## AIM OF THE EXERCISE
Go over the material below and report every line that contains the word "three".

═════ LISTED ENTRIES ═════

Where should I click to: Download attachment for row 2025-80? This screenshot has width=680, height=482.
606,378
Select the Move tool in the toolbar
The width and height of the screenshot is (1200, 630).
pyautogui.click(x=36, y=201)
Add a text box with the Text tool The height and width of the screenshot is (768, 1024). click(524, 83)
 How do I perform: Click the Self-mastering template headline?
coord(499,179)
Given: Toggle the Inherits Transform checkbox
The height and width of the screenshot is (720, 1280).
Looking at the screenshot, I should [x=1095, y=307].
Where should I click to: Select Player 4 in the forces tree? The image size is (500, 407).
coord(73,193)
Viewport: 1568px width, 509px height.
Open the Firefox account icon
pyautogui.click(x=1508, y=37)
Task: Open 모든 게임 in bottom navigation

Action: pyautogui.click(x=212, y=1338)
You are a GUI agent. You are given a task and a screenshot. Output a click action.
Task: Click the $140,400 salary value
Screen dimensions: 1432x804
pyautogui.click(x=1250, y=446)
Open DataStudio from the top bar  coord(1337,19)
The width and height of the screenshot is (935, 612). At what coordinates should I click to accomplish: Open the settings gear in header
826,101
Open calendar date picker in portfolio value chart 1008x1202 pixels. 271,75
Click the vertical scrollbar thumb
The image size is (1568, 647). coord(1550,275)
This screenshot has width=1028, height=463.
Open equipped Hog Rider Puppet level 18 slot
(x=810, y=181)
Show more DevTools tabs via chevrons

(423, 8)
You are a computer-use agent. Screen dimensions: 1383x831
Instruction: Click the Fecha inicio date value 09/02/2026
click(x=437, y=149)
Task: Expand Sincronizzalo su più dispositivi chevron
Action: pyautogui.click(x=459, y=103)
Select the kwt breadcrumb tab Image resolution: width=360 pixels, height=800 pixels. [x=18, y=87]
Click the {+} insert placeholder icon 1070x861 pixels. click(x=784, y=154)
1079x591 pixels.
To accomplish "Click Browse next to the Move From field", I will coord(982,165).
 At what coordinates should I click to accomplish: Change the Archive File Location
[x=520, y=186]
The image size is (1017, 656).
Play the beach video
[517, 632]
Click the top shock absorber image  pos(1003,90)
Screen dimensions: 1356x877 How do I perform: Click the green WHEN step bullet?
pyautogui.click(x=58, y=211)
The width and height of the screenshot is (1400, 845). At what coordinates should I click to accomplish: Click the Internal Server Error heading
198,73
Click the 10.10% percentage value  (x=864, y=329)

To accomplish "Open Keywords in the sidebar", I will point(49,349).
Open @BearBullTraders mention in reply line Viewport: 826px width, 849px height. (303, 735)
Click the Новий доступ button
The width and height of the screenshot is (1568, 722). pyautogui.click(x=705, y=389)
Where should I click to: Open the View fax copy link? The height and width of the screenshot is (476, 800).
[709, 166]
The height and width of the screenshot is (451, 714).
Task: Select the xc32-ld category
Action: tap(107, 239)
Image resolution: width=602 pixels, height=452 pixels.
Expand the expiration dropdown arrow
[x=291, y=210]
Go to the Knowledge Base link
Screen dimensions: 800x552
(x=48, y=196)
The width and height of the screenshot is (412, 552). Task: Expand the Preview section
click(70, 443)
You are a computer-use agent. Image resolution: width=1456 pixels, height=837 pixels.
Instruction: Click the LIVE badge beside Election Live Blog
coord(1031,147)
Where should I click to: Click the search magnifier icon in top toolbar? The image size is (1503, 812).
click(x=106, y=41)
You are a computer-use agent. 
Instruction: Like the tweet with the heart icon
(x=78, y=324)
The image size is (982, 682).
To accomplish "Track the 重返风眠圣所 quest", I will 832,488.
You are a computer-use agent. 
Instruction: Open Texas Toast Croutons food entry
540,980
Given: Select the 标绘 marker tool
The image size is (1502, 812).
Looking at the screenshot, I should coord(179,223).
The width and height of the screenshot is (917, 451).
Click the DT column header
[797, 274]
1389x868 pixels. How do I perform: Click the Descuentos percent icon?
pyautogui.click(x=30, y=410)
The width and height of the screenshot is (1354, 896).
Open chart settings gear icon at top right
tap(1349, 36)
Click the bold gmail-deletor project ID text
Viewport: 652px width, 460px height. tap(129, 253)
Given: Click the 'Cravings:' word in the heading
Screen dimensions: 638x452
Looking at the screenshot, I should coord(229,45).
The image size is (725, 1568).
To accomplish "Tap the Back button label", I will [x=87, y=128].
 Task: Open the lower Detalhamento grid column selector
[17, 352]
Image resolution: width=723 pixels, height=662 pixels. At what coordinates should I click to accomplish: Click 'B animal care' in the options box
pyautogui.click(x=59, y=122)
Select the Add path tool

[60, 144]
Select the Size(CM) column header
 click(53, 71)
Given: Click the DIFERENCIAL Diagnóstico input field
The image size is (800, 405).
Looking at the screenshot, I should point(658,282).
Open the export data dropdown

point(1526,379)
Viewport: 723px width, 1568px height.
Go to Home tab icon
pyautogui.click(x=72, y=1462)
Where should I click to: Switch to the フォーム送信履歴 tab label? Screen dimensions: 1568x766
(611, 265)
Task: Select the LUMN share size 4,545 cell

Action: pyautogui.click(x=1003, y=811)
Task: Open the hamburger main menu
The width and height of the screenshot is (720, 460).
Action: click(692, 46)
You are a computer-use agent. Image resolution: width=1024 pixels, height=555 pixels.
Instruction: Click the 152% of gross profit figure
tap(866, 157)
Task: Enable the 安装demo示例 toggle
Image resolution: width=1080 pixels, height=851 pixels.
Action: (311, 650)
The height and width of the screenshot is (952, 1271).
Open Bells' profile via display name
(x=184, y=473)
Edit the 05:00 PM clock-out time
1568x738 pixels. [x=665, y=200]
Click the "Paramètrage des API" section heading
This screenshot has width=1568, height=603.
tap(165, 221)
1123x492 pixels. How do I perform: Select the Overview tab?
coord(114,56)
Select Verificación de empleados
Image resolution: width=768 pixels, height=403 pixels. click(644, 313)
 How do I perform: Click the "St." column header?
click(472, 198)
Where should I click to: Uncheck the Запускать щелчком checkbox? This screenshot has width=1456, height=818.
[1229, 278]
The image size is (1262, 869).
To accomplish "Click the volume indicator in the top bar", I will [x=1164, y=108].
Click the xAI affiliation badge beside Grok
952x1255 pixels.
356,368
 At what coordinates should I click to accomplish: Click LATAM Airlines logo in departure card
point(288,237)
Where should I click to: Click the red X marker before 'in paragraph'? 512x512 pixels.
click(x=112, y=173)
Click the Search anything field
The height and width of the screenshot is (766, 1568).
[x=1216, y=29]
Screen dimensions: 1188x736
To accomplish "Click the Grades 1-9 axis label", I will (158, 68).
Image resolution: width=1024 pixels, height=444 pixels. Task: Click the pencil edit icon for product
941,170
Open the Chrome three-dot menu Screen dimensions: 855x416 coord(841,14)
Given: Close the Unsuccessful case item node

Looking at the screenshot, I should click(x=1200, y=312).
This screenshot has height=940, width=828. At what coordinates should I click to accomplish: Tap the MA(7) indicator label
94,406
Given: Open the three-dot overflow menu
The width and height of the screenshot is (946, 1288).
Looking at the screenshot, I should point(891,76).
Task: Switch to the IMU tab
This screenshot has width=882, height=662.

═════

## RESULT FOR THIS EXERCISE
Open the Chrome three-dot menu Screen dimensions: 855x416 coord(841,14)
Given: Open the three-dot overflow menu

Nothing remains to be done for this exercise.